# Dog books I enjoyed



## mikeb (Mar 11, 2009)

I'm talking about fictional dog books not training books I have read this year with dogs in plot:

1. Marley and Me
2. Art of Racing in the rain (tear jerker for me)
3. Dog on it (light reading mystery)
4. Edgar Sawtelle (not really a dog book but lots of dogs in it)
5. Dewey (umm no that was about a cat)
6. There is another cute one slips my mind at the moment. WIll add tomorrow
7. Walter the Farting dog (if your 6 lol)
8, Darkest night of the year (dean koonts- not best of his books but good)

Luckily I work at a bookstore and use the library so only bought one of them. Anybody else have any good ones?

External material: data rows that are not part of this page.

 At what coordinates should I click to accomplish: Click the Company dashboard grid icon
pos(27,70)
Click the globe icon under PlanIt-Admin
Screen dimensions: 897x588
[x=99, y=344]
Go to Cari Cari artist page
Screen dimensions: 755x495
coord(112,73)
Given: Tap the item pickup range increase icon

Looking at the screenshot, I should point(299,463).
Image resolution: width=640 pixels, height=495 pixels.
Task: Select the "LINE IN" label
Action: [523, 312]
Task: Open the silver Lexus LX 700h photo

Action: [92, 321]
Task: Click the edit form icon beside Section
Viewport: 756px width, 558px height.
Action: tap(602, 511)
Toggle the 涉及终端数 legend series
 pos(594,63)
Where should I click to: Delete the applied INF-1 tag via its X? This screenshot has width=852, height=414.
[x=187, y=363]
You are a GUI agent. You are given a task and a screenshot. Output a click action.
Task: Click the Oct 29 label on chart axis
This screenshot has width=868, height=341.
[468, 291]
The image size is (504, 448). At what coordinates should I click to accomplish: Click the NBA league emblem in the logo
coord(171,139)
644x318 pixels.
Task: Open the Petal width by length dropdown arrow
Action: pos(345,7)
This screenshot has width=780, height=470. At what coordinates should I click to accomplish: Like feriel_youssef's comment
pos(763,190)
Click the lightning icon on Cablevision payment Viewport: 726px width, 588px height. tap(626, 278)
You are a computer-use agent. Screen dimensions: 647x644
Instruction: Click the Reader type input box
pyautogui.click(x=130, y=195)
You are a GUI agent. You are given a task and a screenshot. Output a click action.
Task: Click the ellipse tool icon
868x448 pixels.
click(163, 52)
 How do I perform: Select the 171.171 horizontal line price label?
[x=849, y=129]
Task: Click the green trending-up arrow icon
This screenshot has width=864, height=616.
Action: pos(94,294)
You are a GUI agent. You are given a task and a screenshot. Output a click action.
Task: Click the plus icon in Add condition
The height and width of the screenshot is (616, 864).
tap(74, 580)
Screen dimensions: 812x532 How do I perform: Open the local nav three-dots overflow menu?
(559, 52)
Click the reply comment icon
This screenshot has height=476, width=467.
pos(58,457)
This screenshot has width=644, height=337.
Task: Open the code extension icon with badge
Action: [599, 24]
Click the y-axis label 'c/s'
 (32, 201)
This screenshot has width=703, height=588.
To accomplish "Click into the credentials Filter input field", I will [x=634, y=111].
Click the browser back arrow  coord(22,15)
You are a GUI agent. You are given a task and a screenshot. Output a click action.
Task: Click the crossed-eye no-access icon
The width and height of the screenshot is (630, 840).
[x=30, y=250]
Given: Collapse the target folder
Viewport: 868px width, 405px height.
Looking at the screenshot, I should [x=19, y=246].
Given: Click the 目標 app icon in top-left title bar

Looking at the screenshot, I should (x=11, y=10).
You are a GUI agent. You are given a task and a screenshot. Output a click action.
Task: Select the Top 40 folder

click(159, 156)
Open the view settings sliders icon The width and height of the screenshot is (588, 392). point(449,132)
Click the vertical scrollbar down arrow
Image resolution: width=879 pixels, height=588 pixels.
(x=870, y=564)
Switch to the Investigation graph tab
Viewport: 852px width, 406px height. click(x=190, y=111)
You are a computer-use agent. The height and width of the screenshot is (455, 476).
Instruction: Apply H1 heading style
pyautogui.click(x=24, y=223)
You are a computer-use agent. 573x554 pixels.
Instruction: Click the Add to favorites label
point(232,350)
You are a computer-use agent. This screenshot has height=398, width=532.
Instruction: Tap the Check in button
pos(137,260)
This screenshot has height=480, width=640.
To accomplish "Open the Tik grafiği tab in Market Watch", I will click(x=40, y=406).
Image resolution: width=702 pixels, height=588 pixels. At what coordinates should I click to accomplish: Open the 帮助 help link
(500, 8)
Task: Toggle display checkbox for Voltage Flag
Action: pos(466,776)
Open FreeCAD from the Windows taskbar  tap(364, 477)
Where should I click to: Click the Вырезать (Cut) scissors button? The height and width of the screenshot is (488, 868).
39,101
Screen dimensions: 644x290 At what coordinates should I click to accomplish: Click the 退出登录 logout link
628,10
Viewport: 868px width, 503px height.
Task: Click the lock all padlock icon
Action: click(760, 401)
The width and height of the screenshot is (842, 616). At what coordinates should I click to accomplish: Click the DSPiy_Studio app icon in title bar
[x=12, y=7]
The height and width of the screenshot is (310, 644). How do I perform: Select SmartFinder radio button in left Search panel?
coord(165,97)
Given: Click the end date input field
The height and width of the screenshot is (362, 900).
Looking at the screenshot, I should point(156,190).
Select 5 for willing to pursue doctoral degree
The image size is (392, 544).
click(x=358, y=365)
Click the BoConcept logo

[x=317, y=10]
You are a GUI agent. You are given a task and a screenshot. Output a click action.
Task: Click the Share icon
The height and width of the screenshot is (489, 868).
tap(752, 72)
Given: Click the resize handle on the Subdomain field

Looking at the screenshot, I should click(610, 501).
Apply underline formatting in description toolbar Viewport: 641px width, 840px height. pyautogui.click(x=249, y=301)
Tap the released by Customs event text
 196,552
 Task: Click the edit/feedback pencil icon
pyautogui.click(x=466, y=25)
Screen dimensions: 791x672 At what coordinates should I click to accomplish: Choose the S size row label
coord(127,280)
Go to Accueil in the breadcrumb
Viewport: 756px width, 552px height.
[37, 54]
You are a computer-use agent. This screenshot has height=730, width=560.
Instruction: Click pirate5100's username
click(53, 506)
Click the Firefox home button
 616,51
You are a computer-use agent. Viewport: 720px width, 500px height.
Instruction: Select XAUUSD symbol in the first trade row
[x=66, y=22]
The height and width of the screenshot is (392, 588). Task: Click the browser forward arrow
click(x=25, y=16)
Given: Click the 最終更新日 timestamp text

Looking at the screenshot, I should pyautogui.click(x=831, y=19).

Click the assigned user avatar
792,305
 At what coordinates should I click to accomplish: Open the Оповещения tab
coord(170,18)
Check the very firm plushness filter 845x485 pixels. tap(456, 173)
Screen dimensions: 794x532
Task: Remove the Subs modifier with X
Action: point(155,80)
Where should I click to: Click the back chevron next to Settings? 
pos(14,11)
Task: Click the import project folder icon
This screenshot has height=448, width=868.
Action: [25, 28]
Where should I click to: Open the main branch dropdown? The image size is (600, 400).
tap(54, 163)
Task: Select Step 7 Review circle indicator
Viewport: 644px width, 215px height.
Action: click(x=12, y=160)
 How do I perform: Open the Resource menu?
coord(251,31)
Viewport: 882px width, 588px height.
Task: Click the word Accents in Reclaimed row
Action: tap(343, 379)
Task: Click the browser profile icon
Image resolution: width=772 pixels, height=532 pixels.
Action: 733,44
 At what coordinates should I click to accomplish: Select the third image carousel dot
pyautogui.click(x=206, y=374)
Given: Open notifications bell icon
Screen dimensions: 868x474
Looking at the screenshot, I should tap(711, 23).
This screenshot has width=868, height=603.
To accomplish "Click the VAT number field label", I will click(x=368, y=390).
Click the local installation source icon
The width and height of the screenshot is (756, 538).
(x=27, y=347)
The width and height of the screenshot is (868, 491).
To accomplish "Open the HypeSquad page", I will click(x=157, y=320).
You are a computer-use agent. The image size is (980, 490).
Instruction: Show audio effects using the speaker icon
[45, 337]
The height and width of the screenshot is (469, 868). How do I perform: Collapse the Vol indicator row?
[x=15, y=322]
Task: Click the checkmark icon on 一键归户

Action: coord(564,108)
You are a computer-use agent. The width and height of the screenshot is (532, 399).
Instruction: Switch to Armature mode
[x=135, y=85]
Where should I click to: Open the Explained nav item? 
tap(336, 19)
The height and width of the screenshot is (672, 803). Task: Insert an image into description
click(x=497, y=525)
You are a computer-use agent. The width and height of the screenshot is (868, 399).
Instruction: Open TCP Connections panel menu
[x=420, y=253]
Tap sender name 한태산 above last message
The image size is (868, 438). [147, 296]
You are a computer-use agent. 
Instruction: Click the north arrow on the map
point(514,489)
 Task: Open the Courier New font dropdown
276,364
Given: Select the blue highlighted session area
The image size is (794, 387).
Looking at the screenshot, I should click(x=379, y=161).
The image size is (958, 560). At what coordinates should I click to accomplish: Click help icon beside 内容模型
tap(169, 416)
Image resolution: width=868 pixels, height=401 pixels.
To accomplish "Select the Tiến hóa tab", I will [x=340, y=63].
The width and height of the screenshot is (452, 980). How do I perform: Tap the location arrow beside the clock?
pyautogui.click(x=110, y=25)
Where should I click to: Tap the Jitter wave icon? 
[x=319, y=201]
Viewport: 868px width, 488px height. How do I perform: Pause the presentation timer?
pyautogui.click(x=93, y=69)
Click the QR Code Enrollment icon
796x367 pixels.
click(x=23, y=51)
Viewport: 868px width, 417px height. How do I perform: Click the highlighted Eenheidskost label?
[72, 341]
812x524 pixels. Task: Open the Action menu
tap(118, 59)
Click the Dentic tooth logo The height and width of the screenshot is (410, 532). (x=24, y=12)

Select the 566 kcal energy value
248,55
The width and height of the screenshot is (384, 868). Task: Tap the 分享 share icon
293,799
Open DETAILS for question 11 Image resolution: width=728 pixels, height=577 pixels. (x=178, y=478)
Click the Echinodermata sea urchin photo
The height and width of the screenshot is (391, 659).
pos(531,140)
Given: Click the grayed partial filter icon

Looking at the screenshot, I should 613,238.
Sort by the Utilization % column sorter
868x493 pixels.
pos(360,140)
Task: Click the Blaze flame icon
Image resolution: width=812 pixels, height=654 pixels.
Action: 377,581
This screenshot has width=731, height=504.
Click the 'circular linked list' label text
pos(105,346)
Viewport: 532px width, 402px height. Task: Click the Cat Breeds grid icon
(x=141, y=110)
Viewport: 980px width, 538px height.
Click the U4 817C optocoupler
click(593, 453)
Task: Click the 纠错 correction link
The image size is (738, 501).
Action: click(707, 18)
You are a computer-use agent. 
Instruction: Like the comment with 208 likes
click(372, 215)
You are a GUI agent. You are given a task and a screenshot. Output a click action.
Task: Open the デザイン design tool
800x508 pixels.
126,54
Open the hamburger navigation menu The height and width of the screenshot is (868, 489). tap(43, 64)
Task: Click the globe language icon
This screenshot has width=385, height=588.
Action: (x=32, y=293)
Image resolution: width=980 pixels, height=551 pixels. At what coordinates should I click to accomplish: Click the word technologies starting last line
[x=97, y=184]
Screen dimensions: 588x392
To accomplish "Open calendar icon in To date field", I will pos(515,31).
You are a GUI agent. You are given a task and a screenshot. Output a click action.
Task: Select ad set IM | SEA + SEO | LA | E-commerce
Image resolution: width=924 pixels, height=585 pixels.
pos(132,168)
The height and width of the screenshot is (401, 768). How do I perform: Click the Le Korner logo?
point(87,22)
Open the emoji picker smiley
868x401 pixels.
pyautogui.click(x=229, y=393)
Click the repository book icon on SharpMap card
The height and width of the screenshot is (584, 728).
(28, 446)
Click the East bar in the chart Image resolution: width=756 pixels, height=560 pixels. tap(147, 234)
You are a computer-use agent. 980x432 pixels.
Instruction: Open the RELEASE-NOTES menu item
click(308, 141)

Factual books animal related:

1. Alex and Me (parrot- kinda boring but learned some things)
2. Animals in translation
3. New skeet monks books
4. Caesar Milan (last one " A member of the family" i think)
5. Brian Kilcommons books.
6. The Loved Dog

Any other good fact related books? or training books?


----------



## davetgabby (Dec 29, 2007)

Pat Miller The Power of Positive Training
Culture Clash - Jean Donaldson
Oh Behave Jean Donaldson
How To Teach a New Dog Old Tricks -Ian Dunbar
How to Speak Dog -Stanley Coren
Don't Shoot the Dog - Karen Pryor
Dogs Are From Neptune-Jean Donaldson
Tale of Two Species -Patricia McConnell
Dog Language -Roger Abrantes
Positive Perspectives 2 Pat Miller
Food Pets Die For -Ann Martin
On Talking Terms With Dogs - Turid Rugass

Through A Dogs Ear -Susan Wagner
The Inteligence of Dogs - Stanley Coren 
How Dogs Think - Stanley Coren. 
Any Books by Ian Dunbar. ESPECIALLY BEFORE YOU GET YOUR PUPPY


----------



## mikeb (Mar 11, 2009)

Thanks dave. gonna print this out to check at work for some of these.


----------



## davetgabby (Dec 29, 2007)

Oh yeah ,two classic Love Stories. LOL

For The Love of a Dog -Patricia McConnell
Bones Would Rain from the Sky --Suzanne Clothier


----------



## Posh's Mom (Dec 20, 2007)

A Good Dog: The Story of Orson, Who Changed My Life by Jon Katz. 
How to Raise a Dog You Can Live With
101 Dog Tricks
Where the Red Fern Grows


I think I'm the only dog person who hated Marley & Me...


----------



## norac (Mar 19, 2009)

I liked James Herriot's Dog Stories...and Homeward Bound (but it's been a long time since I read either one).


----------



## luv3havs (Jul 27, 2007)

I've loved all the books by Jon Katz. 

Amy, I also hated Marley and Me.


----------



## Scooter's Family (May 23, 2008)

I haven't read Marley and Me or seen the movie, not high on my list though.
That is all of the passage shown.